At universities, the recent acquittal of Kyle Rittenhouse should be an opportunity to study a divisive case that sparked complex debates about issues as varied as self-defense laws, guns, race, riots, the rights of defendants, prosecutorial missteps, media bias, and more. If administrators were doing their jobs, faculty and students would freely air a wide variety of viewpoints and have opportunities to better understand one another’s diverse perspectives. Instead, many administrators are preemptively imposing their preferred narratives.
And his ending:
Indeed, there are as many different views of what’s wrong in the world as there are individuals on a campus. People also differ widely in which news events, if any, they find upsetting. Students and faculty should challenge university leaders who, as if speaking for their entire communities, put forth subjective assessments and notions of what everyone else thinks or “must” do. These administrators tell the group what they think it wants to hear, create incentives for people to hide other views, and harm everyone’s ability to inquire and to learn from one another.

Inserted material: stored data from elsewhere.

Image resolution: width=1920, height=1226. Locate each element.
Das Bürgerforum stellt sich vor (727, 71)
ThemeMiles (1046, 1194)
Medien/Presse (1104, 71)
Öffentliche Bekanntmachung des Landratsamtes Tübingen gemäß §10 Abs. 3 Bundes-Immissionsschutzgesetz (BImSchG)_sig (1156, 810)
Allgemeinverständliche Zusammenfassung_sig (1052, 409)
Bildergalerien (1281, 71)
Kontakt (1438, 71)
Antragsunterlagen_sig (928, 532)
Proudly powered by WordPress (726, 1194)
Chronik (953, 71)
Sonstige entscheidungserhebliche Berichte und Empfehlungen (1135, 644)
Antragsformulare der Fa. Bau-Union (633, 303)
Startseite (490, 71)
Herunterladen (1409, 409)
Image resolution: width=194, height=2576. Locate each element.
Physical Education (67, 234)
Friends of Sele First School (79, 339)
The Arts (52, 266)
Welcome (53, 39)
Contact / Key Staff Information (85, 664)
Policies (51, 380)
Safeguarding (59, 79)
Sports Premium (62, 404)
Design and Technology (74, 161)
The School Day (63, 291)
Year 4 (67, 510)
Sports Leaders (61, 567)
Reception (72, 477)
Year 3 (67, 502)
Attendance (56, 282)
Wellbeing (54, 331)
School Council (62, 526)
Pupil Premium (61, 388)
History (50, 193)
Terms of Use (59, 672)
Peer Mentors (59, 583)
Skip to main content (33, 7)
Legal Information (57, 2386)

I wish that all the readers who fight for free speech at universities would also fight for the prevention of official statements on politics and ideology by those schools which, by giving “official views”, chill everyone’s speech. We already know that many professors and students—more than half of the latter in the U.S.—are intimidated from speaking freely about certain topics. That’s no way to get an education, much less produce a good citizen.